La pasión de nuestro Señor y Salvador Jesucristo es
origen de nuestra esperanza en la gloria y nos enseña a sufrir. En efecto, ¿qué
hay que no puedan esperar de la bondad divina los corazones de los fieles, si
por ellos el Hijo único de Dios, eterno como el Padre, tuvo en poco el hacerse
hombre, naciendo del linaje humano, y quiso además morir de manos de los
hombres, que él había creado?
Mucho es lo que Dios nos promete; pero es mucho más lo
que recordamos que ha hecho ya por nosotros. ¿Dónde estábamos o qué éramos,
cuando Cristo murió por nosotros, pecadores? ¿Quién dudará que el Señor ha de
dar la vida a sus santos, siendo así que les dio su misma muerte? ¿Por qué
vacila la fragilidad humana en creer que los hombres vivirán con Dios en el
futuro?
Mucho más increíble es lo que ha sido ya realizado: que
Dios ha muerto por los hombres.
¿Quién es, en efecto, Cristo, sino aquella Palabra que
existía al comienzo de las cosas, que estaba con Dios y que era Dios? Esta
Palabra de Dios se hizo carne y puso su morada entre nosotros. Es que, si no hubiese
tomado de nosotros carne mortal, no hubiera podido morir por nosotros. De este
modo quiso darnos la vida a nosotros, los mortales; y ello para hacernos
partícipes de su ser, después de haberse hecho el partícipe del nuestro. Pues,
del mismo modo que no había en nosotros principio de vida, así no había en él
principio de muerte. Admirable intercambio, pues, el que realizó con esta recíproca
participación: de nosotros asumió la mortalidad, de él recibimos la vida.
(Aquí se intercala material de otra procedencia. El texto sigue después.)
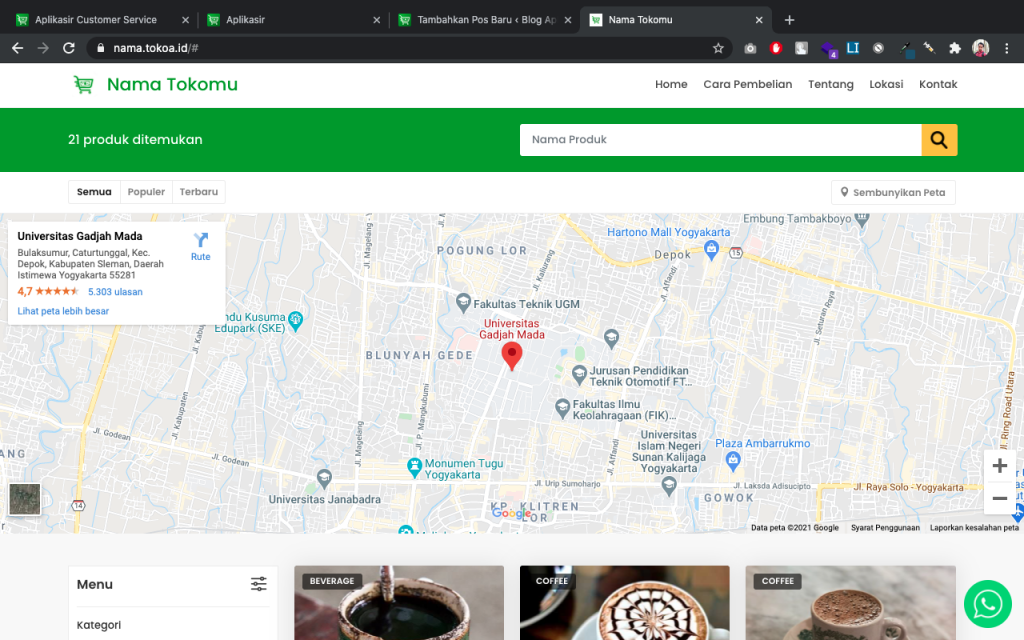
Task: Switch to satellite view using the map thumbnail toggle
Action: pyautogui.click(x=24, y=499)
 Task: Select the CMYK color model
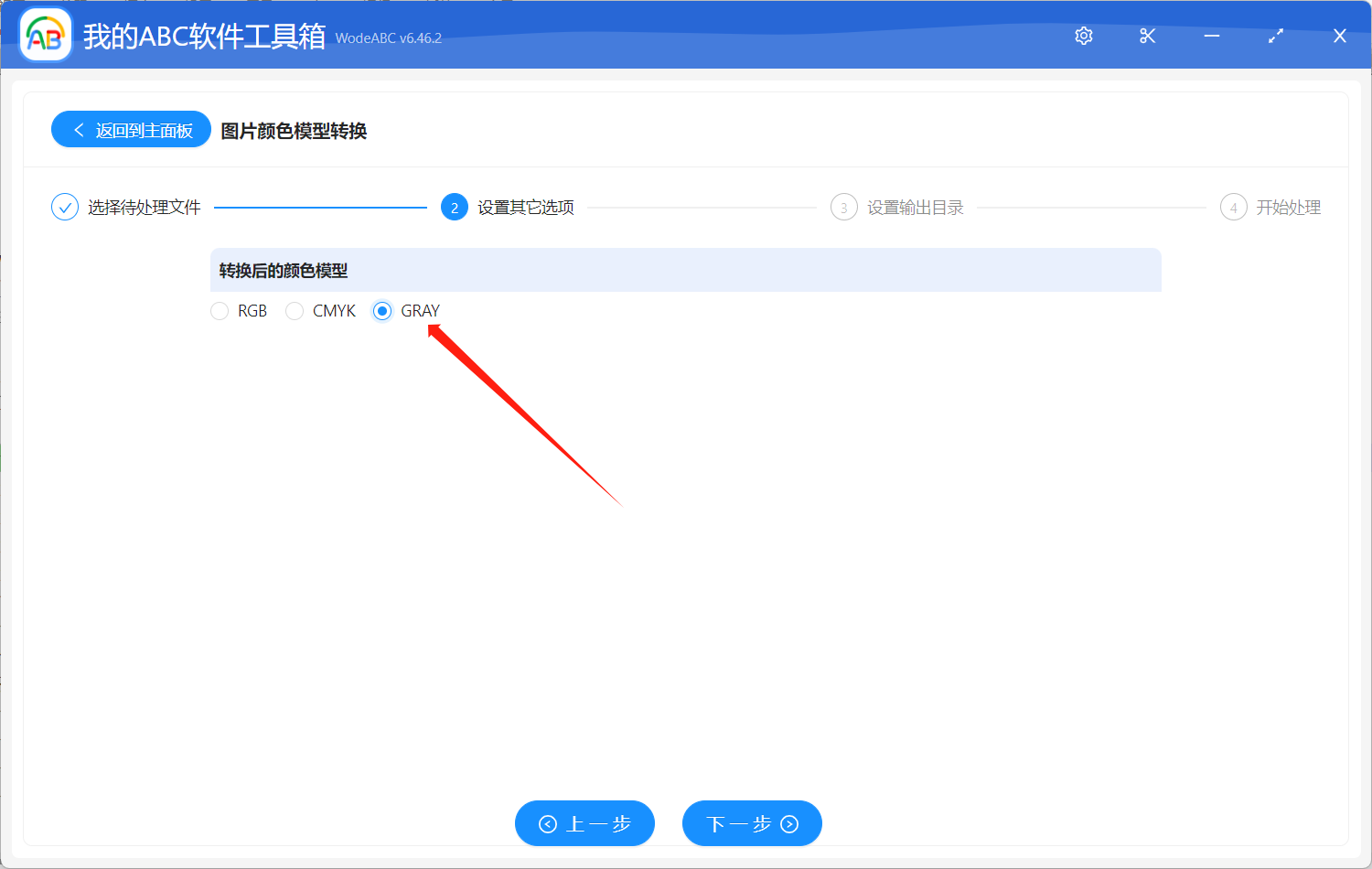pyautogui.click(x=295, y=311)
Por tanto, no sólo no debemos avergonzarnos de la muerte
del Señor, nuestro Dios, sino, al contrario, debemos poner en ella toda nuestra
confianza y toda nuestra gloria, ya que al tomar de nosotros la mortalidad,
cual la encontró en nosotros, nos ofreció la máxima garantía de que nos daría
la vida, que no podemos tener por nosotros mismos. Pues quien tanto nos amó,
hasta el grado de sufrir el castigo que merecían nuestros pecados, siendo él
mismo inocente, ¿cómo va ahora a negarnos, él, que nos ha justificado, lo que
con esa justificación nos ha merecido? ¿Cómo no va a dar el que es veraz en sus
promesas el premio a sus santos, él, que, sin culpa alguna, soportó el castigo
de los pecadores?
Así pues, hermanos, reconozcamos animosamente, mejor aún,
proclamemos que Cristo fue crucificado por nosotros; digámoslo no con temor
sino con gozo, no con vergüenza sino con orgullo.
El apóstol Pablo se dio cuenta de este título de gloria y
lo hizo prevalecer. Él, que podía mencionar muchas cosas grandes y divinas de
Cristo, no dijo que se gloriaba en estas grandezas de Cristo –por ejemplo, en
que es Dios junto con el Padre, en que creó el mundo, en que, incluso siendo
hombre como nosotros, manifestó su dominio sobre el mundo-, sino: En cuanto a
mí –dice-, líbreme Dios de gloriarme si no es en la cruz de nuestro Señor
Jesucristo.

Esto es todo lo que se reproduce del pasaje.